Al Qaeda was crushed, but America remains agitated, disjointed, undedicated. The good thing is that we are various—but there’s nothing new about that. On September 10, 2001, the country wasn’t unified either—not at all. The retroactive celebration imposed on our condition the day before the atrocity strikes me, in no small part, as the conjuring of a Golden Age out of a crying, and delusory, need to believe that the country was sound until the monsters attacked.

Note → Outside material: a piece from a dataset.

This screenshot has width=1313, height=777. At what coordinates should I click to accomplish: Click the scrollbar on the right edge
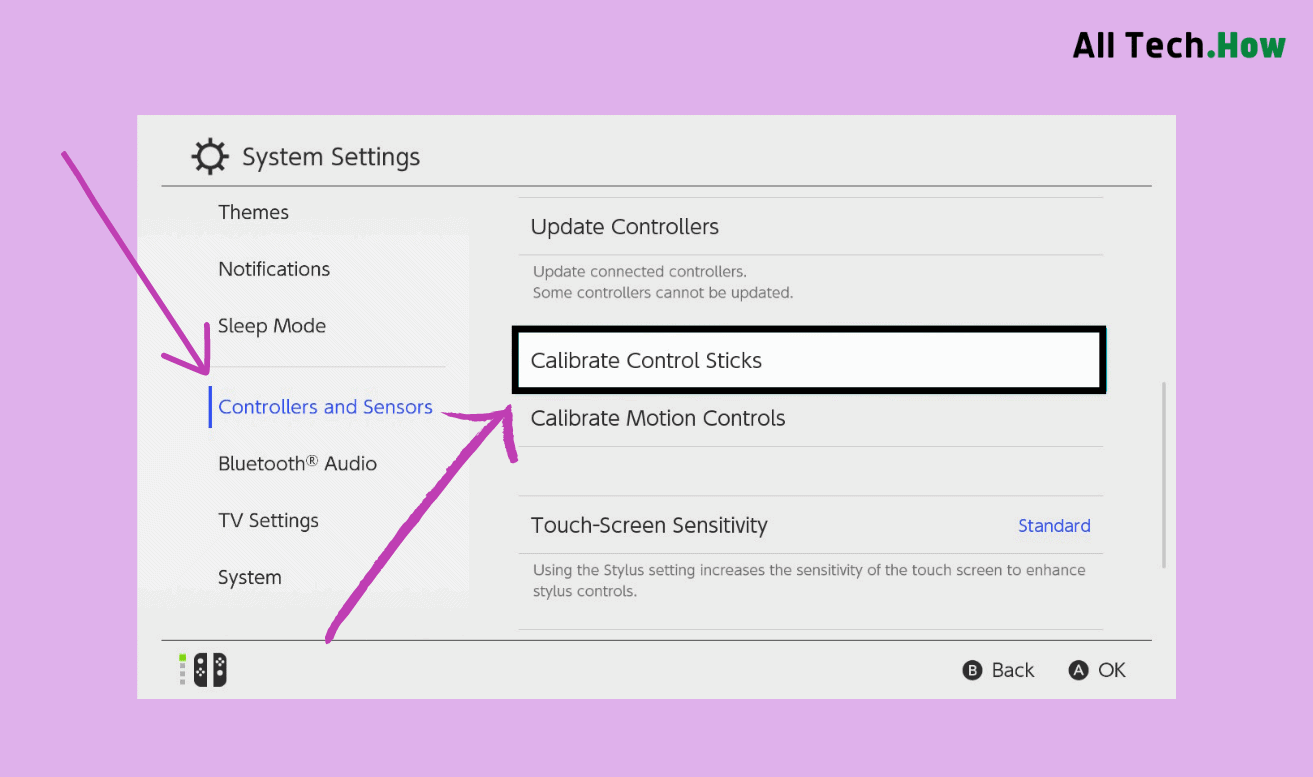point(1162,470)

In the absence of any ability to declare a civic faith, a national direction (today known as a “narrative”), America is left with a grave absence. The hole is filled by defining ourselves as A People Who Were Defeated. But self-definition through defeat enshrines resentment and self-pity as core values. Look to Serbia for an example of a nation whose national story—onetime defeat at the hands of the Turks—hardened into the cornerstone of a national myth used to justify genocide. In the collective unconscious of Israel, I fear, the grimmest of all national defeats, the Holocaust, has in recent years become the driver of a politics of vindictiveness whose awful consequences are still unfurling, as if to say: To a people who suffered what we suffered, everything is permitted and critics are not to be abided. In 2003, the United States too was taken to ruinous war, fueled by a misguided passion that we were entitled to wreak havoc, on someone, anyone—because we had been, for a moment, defeated. The consequences—geopolitical, spiritual, economic—still cast their darkness.
It’s all to the good that no one stood at Ground Zero yesterday to tell the national story we have slumped into, the one in which we are a people unified by defeat. But our collective speechlessness represents another kind of defeat, and we have not heard the last of it.